~18~
(Ciemna uliczka, ranek, New York).
Jean-Pierre podnosi się z ziemi.
J.P.: A więc witaj świecie! Gdzie jest mój telefon?! Ach tak, w kieszeni...
Jean-Pierre wybiera numer Nicolasa i dzwoni do niego. Przyjaciel odbiera po kilku sygnałach.
N.: Słucham, kto dzwoni?
J.P.: Jean! A kogo innego się spodziewałeś?
N.: Ach, to ty padalcu. Co u ciebie słychać i czemu mnie budzisz?
J.P.: Wczoraj wieczorem napadli na mnie Harvey i Colin.
N.: Czyli umarłeś?
J.P.: Tak, umarłem. I nie orientuję się za bardzo, gdzie mogę się znajdować. Może pomożesz?
N.: Ech, ty zawsze wpakujesz się w jakieś kłopoty. Zacznij od znalezienia jakiegoś dobrze rozpoznawalnego punktu.
J.P.: Dobra. Jak go znajdę, to ci powiem. A tak na marginesie, to gdzie wczoraj byłeś?
N.: W ciemnej dupie, Jean.
J.P.: Śmieszny jesteś. Pytam się ciebie na serio, gdzie byłeś?
N.: U Katiany.
J.P.: Tej wiedźmy?! A po co?
N.: Chciałem spróbować przekonać ją drugi raz, żeby zdjęła z nas tą klątwę.
J.P.: I co, zgodziła się?
N.: A jak myślisz? Oczywiście, że się nie zgodziła, ale zawsze warto było spróbować.
J.P.: Coś jeszcze?
N.: Dała mi jedną laleczkę voodoo. Jak już wrócisz, to ci ją pokażę.

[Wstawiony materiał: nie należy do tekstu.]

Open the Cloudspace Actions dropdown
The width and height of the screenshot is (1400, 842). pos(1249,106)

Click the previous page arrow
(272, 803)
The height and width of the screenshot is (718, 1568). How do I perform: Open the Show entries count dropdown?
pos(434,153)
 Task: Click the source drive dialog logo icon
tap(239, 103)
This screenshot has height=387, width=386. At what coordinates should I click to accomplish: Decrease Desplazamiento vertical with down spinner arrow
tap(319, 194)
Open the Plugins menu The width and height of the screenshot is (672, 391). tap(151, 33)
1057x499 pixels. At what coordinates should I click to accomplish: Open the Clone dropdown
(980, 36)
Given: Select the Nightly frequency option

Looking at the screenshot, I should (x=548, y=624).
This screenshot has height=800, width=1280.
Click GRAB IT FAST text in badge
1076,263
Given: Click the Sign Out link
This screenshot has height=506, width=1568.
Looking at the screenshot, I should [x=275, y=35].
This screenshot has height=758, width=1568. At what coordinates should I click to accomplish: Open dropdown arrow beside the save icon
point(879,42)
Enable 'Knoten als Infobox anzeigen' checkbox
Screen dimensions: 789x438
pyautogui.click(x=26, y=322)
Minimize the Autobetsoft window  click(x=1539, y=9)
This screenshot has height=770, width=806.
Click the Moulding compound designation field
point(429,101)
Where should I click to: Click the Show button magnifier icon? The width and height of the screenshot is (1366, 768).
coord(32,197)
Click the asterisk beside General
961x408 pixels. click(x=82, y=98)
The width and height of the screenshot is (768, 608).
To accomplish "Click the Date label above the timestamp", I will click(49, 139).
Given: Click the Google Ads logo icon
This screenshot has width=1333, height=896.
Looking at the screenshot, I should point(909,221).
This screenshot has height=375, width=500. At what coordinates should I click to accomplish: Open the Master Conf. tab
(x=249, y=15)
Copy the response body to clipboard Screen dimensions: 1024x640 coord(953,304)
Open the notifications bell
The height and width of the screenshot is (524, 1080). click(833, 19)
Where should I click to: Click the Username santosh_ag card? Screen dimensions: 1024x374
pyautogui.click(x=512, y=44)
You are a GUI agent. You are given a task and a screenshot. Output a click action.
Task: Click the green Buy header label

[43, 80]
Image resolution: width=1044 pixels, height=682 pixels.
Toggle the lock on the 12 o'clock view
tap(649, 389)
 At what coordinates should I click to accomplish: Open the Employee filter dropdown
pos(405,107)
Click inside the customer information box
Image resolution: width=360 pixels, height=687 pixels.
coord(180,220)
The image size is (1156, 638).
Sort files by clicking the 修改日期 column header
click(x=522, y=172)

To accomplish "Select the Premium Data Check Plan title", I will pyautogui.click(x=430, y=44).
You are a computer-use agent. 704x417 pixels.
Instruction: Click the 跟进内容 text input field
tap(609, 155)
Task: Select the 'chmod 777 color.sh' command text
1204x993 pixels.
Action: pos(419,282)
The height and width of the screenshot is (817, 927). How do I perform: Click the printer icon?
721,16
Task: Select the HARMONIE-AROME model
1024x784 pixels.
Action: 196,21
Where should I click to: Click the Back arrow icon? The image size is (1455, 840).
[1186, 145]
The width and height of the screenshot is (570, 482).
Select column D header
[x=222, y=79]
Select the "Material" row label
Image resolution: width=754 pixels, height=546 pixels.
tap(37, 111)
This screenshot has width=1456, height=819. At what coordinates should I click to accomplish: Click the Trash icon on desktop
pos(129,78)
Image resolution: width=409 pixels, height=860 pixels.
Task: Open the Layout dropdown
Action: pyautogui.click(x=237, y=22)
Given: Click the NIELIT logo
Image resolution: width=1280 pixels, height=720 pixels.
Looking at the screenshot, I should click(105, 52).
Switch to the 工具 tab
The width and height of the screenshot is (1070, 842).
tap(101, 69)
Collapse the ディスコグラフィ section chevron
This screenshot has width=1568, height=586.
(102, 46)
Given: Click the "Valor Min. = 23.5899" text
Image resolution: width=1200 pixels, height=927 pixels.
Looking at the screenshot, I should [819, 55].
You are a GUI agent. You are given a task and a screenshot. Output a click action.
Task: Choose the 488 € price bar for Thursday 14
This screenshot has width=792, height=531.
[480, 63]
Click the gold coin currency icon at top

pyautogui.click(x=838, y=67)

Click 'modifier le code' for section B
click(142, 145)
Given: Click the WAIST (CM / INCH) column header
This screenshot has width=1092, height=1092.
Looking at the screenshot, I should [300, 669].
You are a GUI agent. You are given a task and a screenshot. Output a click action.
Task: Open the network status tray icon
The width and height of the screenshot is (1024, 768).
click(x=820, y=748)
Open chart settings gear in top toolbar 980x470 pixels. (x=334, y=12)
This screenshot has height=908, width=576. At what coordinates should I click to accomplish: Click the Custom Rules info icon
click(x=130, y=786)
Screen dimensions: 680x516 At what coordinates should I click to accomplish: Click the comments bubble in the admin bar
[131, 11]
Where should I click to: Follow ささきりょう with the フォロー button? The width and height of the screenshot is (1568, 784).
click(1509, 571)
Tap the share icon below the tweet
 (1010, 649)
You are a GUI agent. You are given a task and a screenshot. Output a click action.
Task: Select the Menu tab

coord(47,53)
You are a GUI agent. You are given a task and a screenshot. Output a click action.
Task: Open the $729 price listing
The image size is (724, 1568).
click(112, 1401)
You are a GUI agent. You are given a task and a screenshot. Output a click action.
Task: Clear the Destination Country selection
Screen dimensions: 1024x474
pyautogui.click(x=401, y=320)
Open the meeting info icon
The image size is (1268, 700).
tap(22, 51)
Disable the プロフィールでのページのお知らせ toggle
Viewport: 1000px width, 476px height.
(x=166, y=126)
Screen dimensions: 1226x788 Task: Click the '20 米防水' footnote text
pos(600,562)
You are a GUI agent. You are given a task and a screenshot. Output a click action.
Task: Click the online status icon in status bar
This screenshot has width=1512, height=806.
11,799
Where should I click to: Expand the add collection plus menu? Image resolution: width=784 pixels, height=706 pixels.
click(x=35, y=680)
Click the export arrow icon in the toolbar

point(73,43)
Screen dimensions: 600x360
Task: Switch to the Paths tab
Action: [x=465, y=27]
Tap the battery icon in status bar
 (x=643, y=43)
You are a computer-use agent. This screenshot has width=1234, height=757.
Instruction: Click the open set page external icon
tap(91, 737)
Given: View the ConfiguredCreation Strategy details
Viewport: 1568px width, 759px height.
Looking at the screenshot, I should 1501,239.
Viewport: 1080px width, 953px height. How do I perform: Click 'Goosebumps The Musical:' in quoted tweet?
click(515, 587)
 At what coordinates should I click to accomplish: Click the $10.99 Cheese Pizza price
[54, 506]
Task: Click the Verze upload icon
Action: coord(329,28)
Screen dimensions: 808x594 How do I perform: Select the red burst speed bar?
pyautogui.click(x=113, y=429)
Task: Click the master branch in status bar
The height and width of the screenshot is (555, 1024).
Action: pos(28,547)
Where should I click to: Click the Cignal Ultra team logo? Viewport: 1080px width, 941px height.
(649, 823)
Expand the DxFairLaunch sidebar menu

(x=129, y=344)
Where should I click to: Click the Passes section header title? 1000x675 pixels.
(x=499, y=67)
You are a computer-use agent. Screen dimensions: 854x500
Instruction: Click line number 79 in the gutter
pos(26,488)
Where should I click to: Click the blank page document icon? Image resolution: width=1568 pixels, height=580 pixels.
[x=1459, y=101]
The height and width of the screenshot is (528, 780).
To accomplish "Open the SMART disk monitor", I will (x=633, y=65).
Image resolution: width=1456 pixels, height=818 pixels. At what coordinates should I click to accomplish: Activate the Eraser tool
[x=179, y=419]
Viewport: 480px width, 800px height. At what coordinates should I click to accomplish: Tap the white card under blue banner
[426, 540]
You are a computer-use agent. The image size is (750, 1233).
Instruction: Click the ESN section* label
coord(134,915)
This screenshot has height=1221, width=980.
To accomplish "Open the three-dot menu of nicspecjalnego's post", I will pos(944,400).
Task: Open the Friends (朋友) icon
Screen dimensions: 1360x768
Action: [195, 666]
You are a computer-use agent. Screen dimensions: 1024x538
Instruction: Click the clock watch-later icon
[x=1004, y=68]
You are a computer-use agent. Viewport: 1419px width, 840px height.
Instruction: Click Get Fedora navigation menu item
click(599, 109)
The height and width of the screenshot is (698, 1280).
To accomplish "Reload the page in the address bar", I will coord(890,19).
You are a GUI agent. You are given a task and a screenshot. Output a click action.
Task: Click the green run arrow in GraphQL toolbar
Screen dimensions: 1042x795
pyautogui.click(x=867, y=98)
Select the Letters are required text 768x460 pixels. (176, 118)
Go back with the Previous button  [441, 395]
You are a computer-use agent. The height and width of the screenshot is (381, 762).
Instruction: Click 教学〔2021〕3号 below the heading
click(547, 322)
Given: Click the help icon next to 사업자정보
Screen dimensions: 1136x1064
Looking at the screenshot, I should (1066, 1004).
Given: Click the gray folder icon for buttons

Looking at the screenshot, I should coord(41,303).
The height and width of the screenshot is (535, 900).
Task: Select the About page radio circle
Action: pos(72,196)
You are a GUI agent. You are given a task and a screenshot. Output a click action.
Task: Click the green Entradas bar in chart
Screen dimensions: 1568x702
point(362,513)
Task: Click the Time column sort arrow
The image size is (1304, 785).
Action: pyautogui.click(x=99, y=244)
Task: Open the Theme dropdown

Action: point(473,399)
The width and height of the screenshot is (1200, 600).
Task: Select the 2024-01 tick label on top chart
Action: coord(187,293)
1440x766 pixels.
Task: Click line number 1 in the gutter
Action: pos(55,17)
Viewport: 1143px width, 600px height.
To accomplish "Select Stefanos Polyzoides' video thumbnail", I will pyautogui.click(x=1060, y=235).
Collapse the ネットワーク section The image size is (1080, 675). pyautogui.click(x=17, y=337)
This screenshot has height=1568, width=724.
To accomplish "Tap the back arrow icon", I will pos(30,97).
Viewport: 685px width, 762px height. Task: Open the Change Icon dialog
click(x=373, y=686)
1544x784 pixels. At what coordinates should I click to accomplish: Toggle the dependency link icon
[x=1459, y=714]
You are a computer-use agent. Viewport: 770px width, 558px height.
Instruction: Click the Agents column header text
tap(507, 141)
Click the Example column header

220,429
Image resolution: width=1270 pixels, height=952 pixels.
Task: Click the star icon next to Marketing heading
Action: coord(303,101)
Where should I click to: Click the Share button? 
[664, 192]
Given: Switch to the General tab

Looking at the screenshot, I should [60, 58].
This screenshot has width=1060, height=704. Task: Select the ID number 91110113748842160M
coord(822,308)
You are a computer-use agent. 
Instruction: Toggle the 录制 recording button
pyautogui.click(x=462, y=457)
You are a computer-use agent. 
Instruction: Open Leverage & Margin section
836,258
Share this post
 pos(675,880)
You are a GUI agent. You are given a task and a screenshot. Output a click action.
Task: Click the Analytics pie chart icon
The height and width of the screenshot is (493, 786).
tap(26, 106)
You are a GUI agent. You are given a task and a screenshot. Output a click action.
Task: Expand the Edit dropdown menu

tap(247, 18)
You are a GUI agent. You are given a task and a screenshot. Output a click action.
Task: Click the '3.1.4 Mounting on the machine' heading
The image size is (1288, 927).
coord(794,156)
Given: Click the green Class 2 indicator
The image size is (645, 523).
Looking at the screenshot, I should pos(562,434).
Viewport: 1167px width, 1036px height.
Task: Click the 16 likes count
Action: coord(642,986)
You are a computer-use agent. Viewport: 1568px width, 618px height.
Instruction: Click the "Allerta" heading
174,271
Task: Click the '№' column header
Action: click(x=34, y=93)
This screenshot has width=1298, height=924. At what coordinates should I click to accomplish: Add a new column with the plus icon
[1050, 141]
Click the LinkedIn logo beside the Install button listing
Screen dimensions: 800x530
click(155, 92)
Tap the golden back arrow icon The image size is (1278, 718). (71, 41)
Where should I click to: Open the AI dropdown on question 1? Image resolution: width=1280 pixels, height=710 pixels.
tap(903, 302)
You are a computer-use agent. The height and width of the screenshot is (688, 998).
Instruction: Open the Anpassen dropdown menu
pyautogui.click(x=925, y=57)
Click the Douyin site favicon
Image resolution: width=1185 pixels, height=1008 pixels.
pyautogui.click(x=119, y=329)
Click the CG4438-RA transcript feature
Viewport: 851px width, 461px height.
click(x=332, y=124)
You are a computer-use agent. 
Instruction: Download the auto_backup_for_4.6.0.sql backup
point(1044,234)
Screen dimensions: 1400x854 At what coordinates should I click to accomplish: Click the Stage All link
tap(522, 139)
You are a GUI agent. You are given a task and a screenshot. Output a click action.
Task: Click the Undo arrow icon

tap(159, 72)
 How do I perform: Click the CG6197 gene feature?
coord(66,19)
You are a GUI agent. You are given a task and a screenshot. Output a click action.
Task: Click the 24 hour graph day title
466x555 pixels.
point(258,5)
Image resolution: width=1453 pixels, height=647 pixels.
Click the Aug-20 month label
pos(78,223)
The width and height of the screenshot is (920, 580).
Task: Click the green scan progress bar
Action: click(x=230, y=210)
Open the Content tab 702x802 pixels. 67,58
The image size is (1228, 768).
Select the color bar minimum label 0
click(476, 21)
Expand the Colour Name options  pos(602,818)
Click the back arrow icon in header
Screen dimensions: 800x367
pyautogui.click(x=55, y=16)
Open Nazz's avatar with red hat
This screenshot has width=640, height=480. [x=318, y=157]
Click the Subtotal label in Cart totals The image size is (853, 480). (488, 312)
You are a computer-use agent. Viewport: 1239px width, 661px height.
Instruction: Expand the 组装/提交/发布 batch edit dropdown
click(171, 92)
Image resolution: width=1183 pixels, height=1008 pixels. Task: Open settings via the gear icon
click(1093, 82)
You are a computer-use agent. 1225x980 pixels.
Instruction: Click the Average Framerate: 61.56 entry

J.P.: Dobrze wiesz, że nie przepadam za takimi rzeczami.
N.: Tak, wiem. Znalazłeś już ten łatwo rozpoznawalny punkt?
J.P.: Nie. Chociaż tak!
N.: To mów co tam jest.
Przyjaciele rozmawiają jeszcze chwilę. Jean-Pierre zostaje w umówionym miejscu i Nicolas wychodzi z kamienicy, gdzie aktualnie przebywają.